> **Instructions to follow**
From the 950 Market Street text below, reproduce word for word the passage that opens with the words containing "950 Market Rendering: Market" and closes with "Impact Report (EIR).".

> **Source extract**
__________________________________________________

950 Market Rendering: Taylor Street

Having been appealed on both historic and contemporary grounds, the Planning Commission hearing to determine if the modern 12-story development designed to rise at 950 Market Street – covering half the triangular Mid-Market block bound by Market, Turk and Taylor while leaving The Warfield and Crazy Horse Theater buildings in place – can move forward as proposed has been tentatively scheduled for October 13.

950 Market Rendering: Turk Street

Once again, while the BIG plans for a 200-foot-tall building with a 75,000-square-foot arts center, 300 units of housing, and a 250-room hotel to rise on the site have been ditched in favor of the shorter development for which a rezoning won’t be required, the proposed 120-foot-tall building designed by Handel Architects will still yield 242 condos, a 232-room hotel and 16,600 square feet of retail space spread across the development’s ground floor.

950 Market Rendering: Market Street

But the development would raze the existing buildings across the 950-974 Market Street site, buildings which were recently identified as contextual resources for LGBTQ History in San Francisco. And as such, in addition to a generic appeal of the project by Sue Hestor’s ‘San Franciscans for Reasonable Growth’ movement, the co-author of the LGBTQ Historic Context Report had requested the proposed development be required to complete a detailed Environmental Impact Report (EIR).

__________________________________________________

> **Given information**
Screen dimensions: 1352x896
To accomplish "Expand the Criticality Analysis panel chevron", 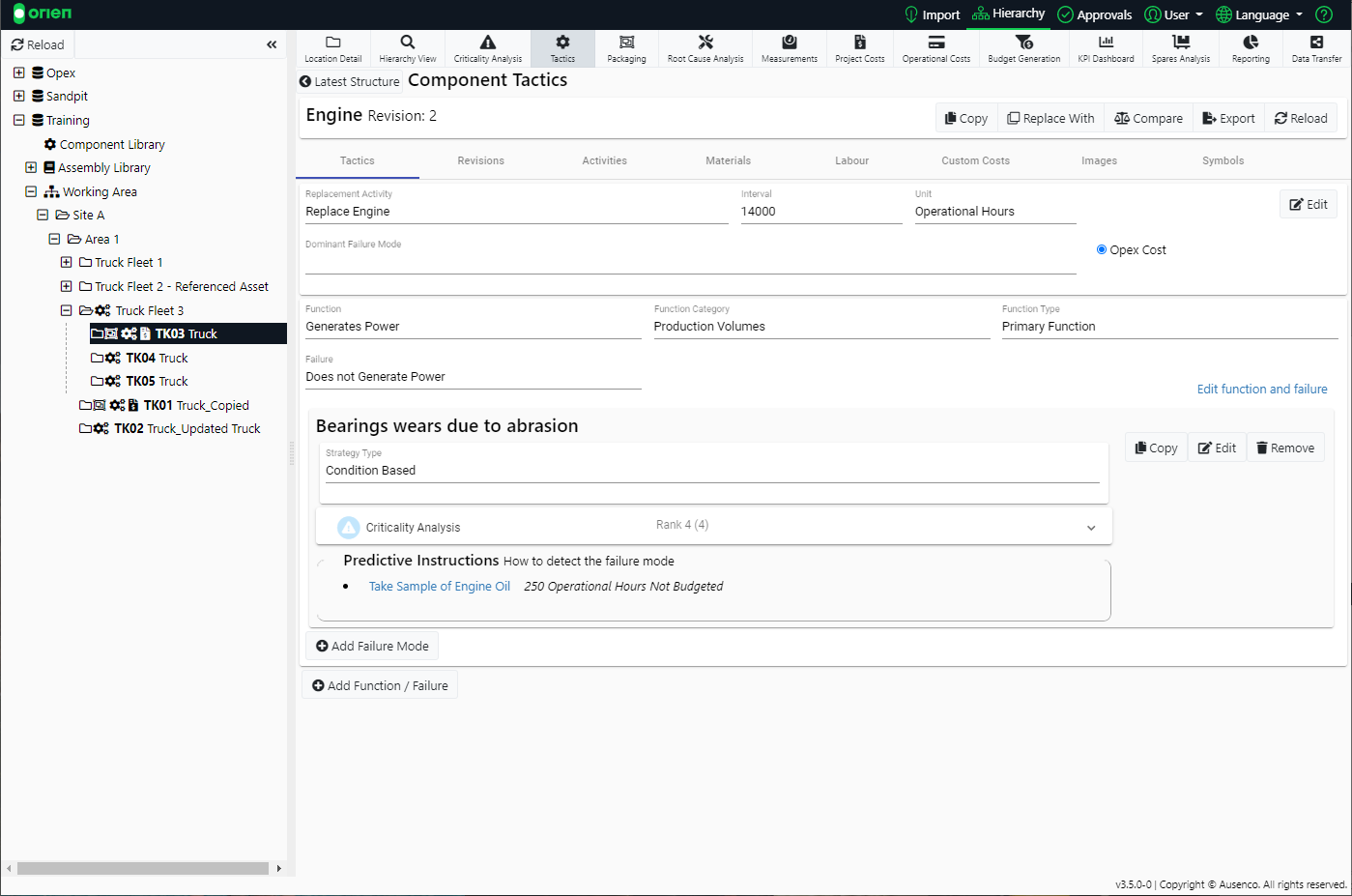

__________________________________________________

> **Response**
950 Market Rendering: Market Street

But the development would raze the existing buildings across the 950-974 Market Street site, buildings which were recently identified as contextual resources for LGBTQ History in San Francisco. And as such, in addition to a generic appeal of the project by Sue Hestor’s ‘San Franciscans for Reasonable Growth’ movement, the co-author of the LGBTQ Historic Context Report had requested the proposed development be required to complete a detailed Environmental Impact Report (EIR).